── Provided passage ──
There’s an old saying that includes this phrase:
If you’re black, …
Ever heard it? It’s been around for decades.
It’s actually the last part of this:
If you’re white, you’re all right.
If you’re brown, stick around.
But, if you’re black, get back.
Many sources connect the origins of this “saying” to lyrics written by Big Bill Broonzy, a famous blues man who recorded over 250 songs. One of his best known was “Black, Brown, and White,” composed in the 1940s. Mr. Broonzy wrote the song to protest the way African-American soldiers were treated when they returned home from war. Despite risking their lives for and giving service to their country, they often had difficulty getting jobs merely because of the color of their skin.
In his song, Mr, Broonzy wrote:
They say if you’s white, should be all right;
If you’s brown, stick around;
But if you’s black, well, brothers, get back, get back, get back.
───
To do:
1. According to the passage about the old saying, how many songs did Big Bill Broonzy record?
2. Write a continuation of the passage about the old saying, picking up right after its final line.
── Source data ──
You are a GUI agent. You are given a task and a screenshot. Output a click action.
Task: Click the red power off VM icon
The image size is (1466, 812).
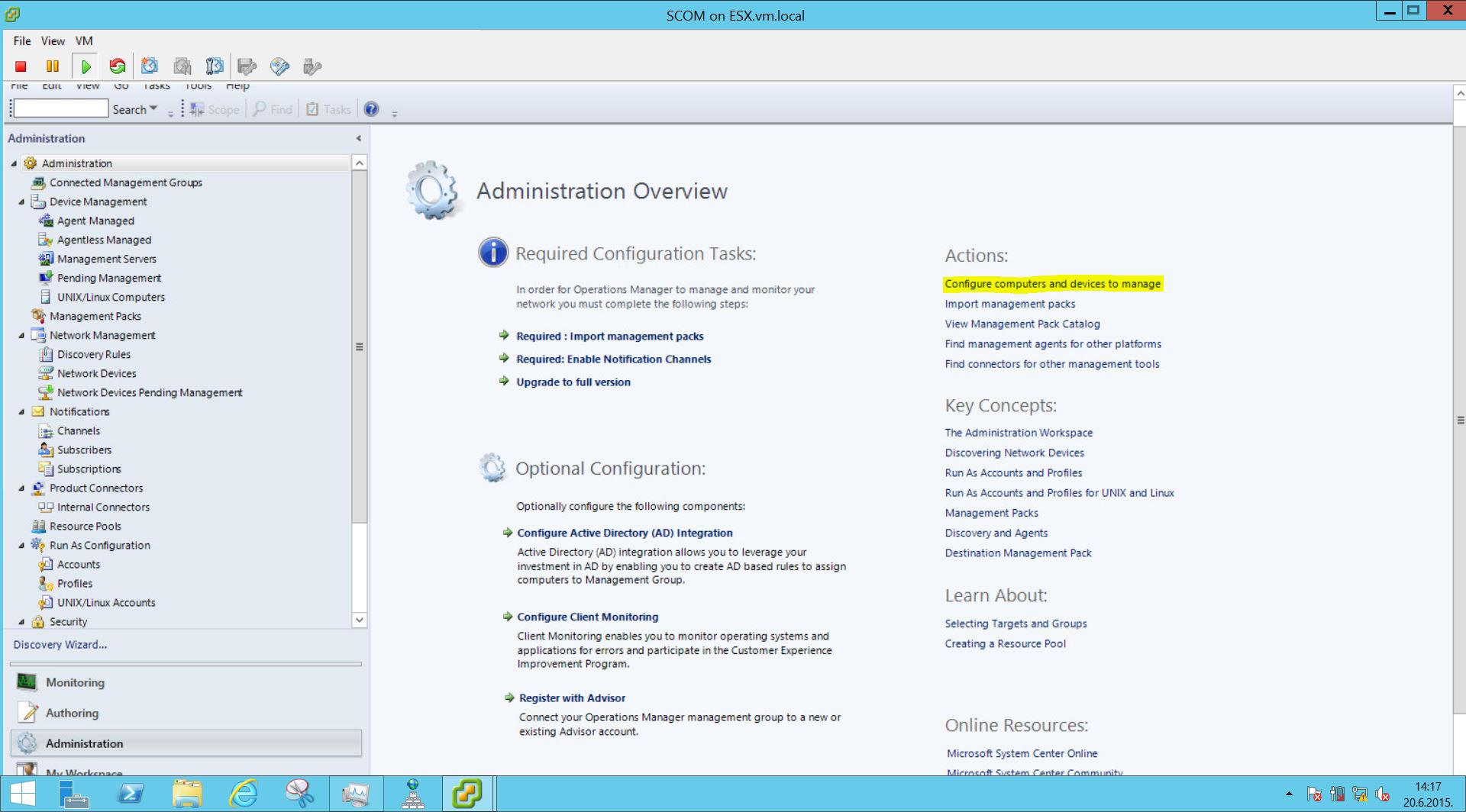click(21, 66)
───
Solved problems:
1. Over 250 songs.

2.
Through the years Mr. Broonzy’s words have sadly become almost prophecy. They reflect a pitiful reality about how people of color are often viewed and treated. Even worse, they have influenced a way that people of color often think about themselves!
My family on my mother’s side was one of many in the black community who revered light skin color. I often wonder if Dr. B., the youngest of my grandmother’s sisters, seemed to be the most loved and admired—in addition to being considered the most beautiful and smartest—was because she had the fairest skin, along with blond hair and blue eyes.
|Can you spot Dr. B. among the great aunts?|
Sometimes I wonder how my mother really saw me. Once she sent me a card designed with a photo she said strongly reminded her of me. Perhaps it was the setting, which is reminiscent of West Virginia. Or perhaps it was the picture of a girl alone, seeming to be lost in her thoughts, which was reminiscent of me. Or perhaps it reflected a look she had hoped I would have had, for indeed the photo reflected a physical appearance she always praised as beautiful. In any case, the photo of the tall, fair girl with long straight hair being tossed in the breeze is as far away from the truth of me as one can get.
As a kid, I frequently overheard some of the judgments:
“Drinking coffee makes you black.”
“She’s really a pretty girl to be so black.”
“Now, that’s a lot of yellow wasted.”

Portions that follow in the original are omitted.